A new Bob Hope box set from Universal packages the long unavailable 1939 version of “The Cat and the Canary,” directed by Elliott Nugent, along with two other early Hope comedies not previously released on DVD: George Archainbaud’s 1938 “Thanks for the Memory,” a follow-up to Hope’s star-making turn in Mitchell Leisen’s “Big Broadcast of 1938” that reunites him with Shirley Ross, and Nugent’s “Nothing But the Truth” (1941), which pairs Hope with Paulette Goddard for the third and final time.

The set, titled the “Thanks for the Memories Collection,” includes three re-issues: George Marshall’s 1940 sort-of-sequel to the hugely successful “Cat,” “The Ghost Breakers” (it’s the same old transfer, unfortunately, for a film that could have used a new one); David Butler’s “The Road to Morocco” (1942), probably the best sustained of the often bumpy “Road” pictures; and Norman Z. McLeod’s “The Paleface” (1948), a western burlesque that occasionally reveals the hand of co-screenwriter Frank Tashlin (who would direct the far superior sequel, “Son of Paleface,” in 1951).

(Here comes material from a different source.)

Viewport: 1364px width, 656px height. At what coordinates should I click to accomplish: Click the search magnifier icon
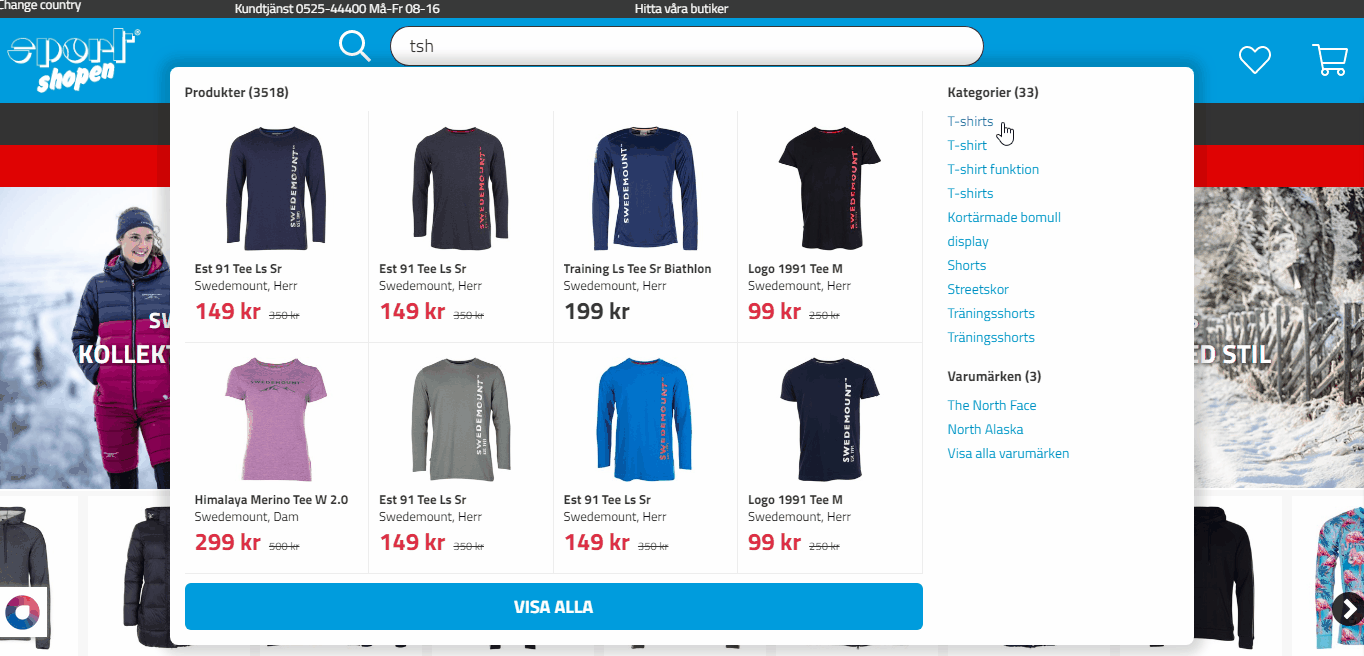(355, 45)
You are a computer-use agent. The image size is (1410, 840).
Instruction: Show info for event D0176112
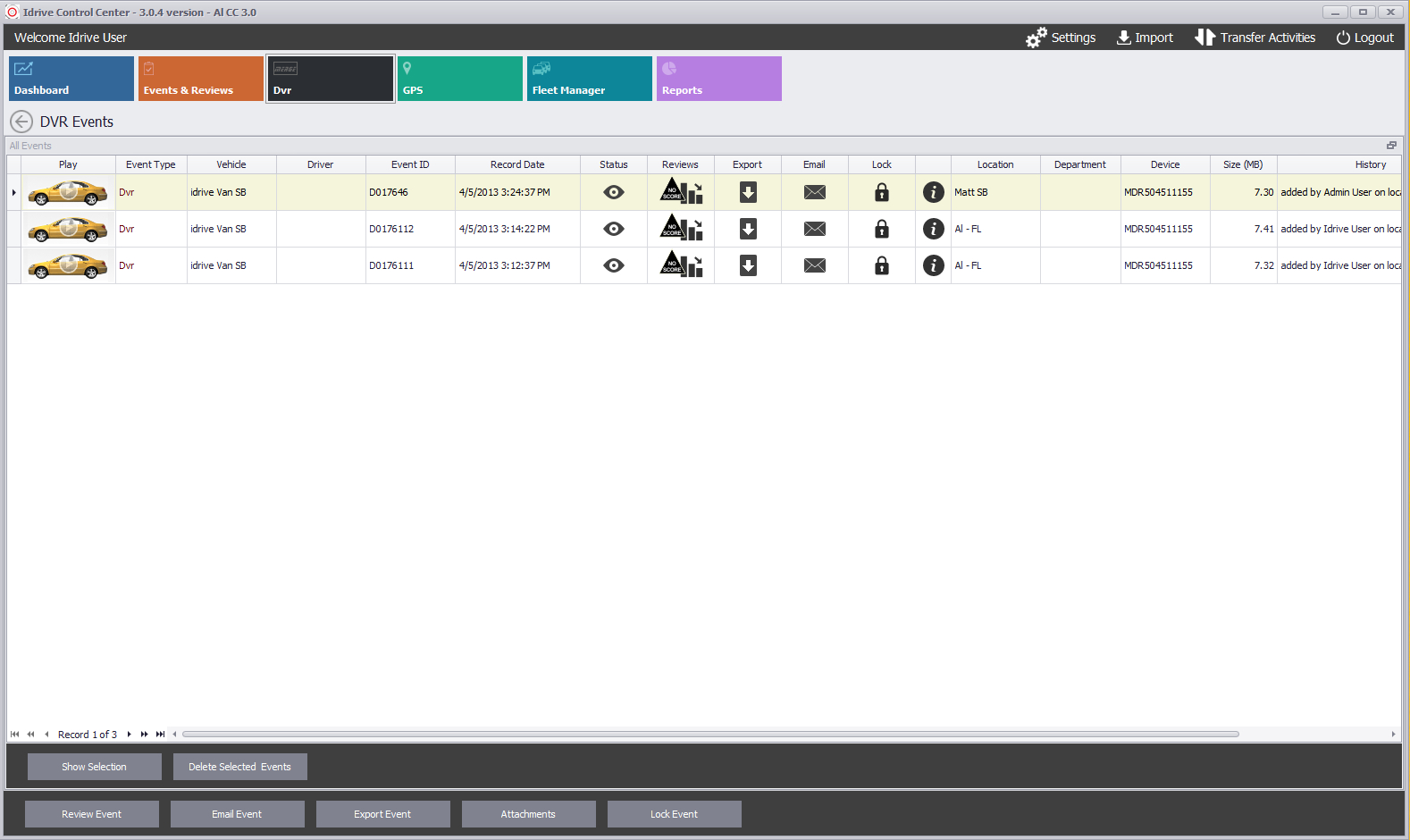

Hope doesn’t get much love these days, perhaps because his removed, wisecracking style — he’s always slightly distanced from the material, and even from the characters he’s supposed to be playing — has been so widely influential that it’s difficult to appreciate his originality. But the man was a star for 50 years — in a career that parallels John Wayne’s, in its length and evolutionary stages — and there must have been a reason for that. Further thoughts here in the New York Times.

169 comments to The Cat and The Canary

  • Dave —

    The Korean film industry these days is operating mostly in slow gear. Even established directors typically (have to) work at a rather slow pace. The production money just is not plentiful enough.

    Japan, on the other hand, still sustains a much more vigorous film business — and some high quality “commercial” directors can work at a pretty steady (and fairly rapid) pace. The problem in Japan is limited exhibition opportunities — apparently many more films are made than can get even moderately wide releases. The West sees only a fraction of Japan’s current output (and many quite good films get overlooked).

  • Gregg Rickman

    Mike, you and I both would be “very interested in … personal observations and picks of good directors in the lower depths of post-1968 commercial film and TV” but I have seen too little television to even begin to judge, beyond random observations: Hunter’s work is consistently good, I felt Ernest Dickerson directed the one so-so episode of TREME to date, and so on. Dave, I admire the effort you, Dan Sallitt (whose website I keep up on) and others devote to sifting the dreck for the gold of possible creativity in increasingly adverse conditions. A friend of mine recommends James Wong (who’s done a couple of the FINAL DESTINATION films) as highly talented as well. Thanks for the tip about David Twohy – any relation to Ellsworth Tooey, the evil architecture critic of THE FOUNTAINHEAD?

  • jbryant

    Twohy’s BELOW is a super little genre item. It’s a fair ghost story, a good character drama and an often brilliant submarine action tale. I don’t know if it will have the staying power of Val Lewton’s stuff, but I have no problem mentioning them in the same breath.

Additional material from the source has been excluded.